As software developers, we often need to compromise. Budgets go short, requirements change, launch dates must be honored. Everyone in the field for more than a couple of years has plenty of examples of rushing through a project, cutting corners, skipping testing and generally delivering a suboptimal solution to hit the time or budget constraints.
But how much compromise is enough? Hard to tell as software development is not that regulated. In other fields, there is a term called “malpractice”, which means that the professional (and not necessarily the company that hires them), is legally responsible for certain types of mistakes. This ensures for example that no surgeon does half the surgery because the manager wanted it done quicker. They are liable for their work, finger pointing will not make the consequences go away. Now, luckily as an e-commerce developer, I cannot kill anyone with my mistakes. But I can lose millions of dollars. I can even make a company go under.
That’s why a while ago, I have decided that there are some lines I will not cross no matter the pressure. I would go as far as losing the job/project instead of compromising. But let me go back a bit. The first thing you need to understand as a professional developer is your role as a professional. Basically you are responsible for:
- Defining the architecture. The architecture must work. There is no point of proposing something that’s flawed from the start. A cheap car that does not work does not have any value.
- Estimating. Project Managers or CEOs have wishes on when to launch, but you are responsible for telling them if it can be done. It might not and that’s ok. You are also responsible of NOT estimating if you cannot do it. When you go a physician with an illness that does not have a definite timespan, the physician will not be promising you will be cured in one month. They will tell you to follow a treatment and check in from time to time. It will be done when it will be done. Worst words a project manager wants to hear, but sometimes that’s the truth.
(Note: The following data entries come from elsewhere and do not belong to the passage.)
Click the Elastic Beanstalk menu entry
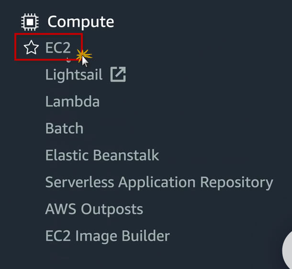Screen dimensions: 292x269 pyautogui.click(x=102, y=155)
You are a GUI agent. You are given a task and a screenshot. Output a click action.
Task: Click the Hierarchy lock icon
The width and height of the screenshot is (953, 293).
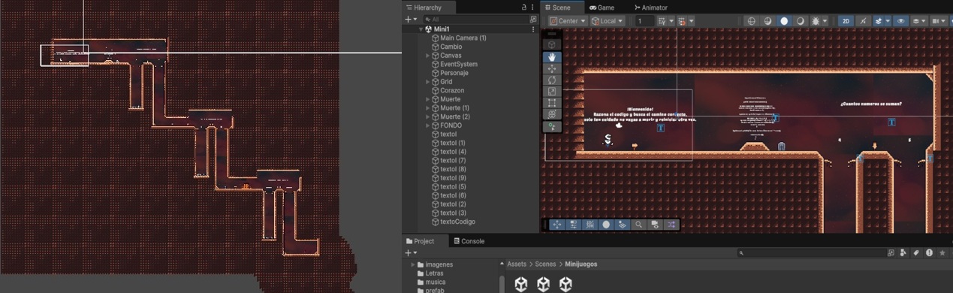point(523,8)
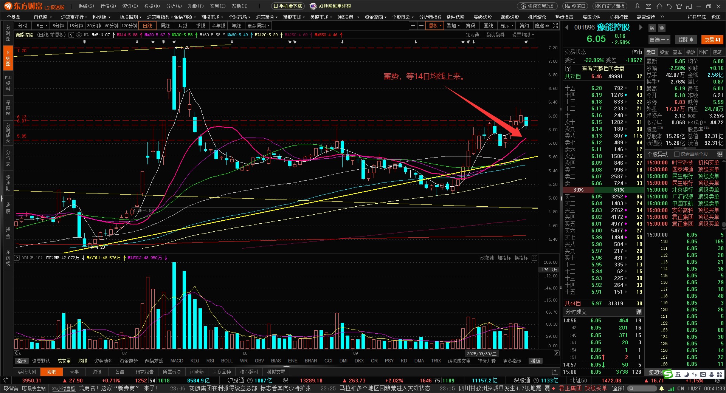Viewport: 726px width, 393px height.
Task: Open the 更多周期 dropdown
Action: coord(259,26)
- Let everyone know if you discover you were wrong. That’s a hard discussion to have, but keep in mind that everyone’s goal is a working solution. There might be consequences for you, but remember you’re the professional and must act accordingly.
Now, back to compromises. It’s hard to tell what is something that really puts the project at risk and what’s not a big deal. Especially under pressure. Personally, I have compiled a list of things that I am not compromising on:
- Always reproduce the bug first. This might be a very complex, but if I cannot do it, how can I check my solution?
- Always test all use-cases myself. While one might decide that QA by the dedicated team can be skipped, I am never skipping my own testing.
- Always take a moment to think through the security implications. Never leave a security flaw in place with the note to fix it later.
- Never cut a corner that I know I cannot uncut. It’s ok to write messier code under pressure, but only if there really is a way to go back and fix it.
I guess it ultimately boils down to being ok with the solution you provide. Not thrilled by it, not even happy, but at least ok with it. If a developer sees the code a few months later, he should be able to say that the solution is good enough.
There are of course a lot of other things I can compromise on:
- putting in extra hours to see the project through.
- implement a suboptimal solution knowing that I can go back and fix it later. Of course, with the client’s approval/understanding of the compromise.
- hard coding, code duplication, coding standards, not-so-performant solutions and everything else related to code quality, as long as the solution is still ok-ish.
Even the above compromises do not play well long-term. While they will not do major damage at any specific point in time, they add tech debt that makes the project harder and harder to work on. Each change becomes more expensive and error-prone. If the client is always in rush mode it’s ok to warn them a few times and at some point, look for another project/job. Leaving a project is never easy, but I prefer that to knowing I was the guy that slowly pushed it over the point of no return.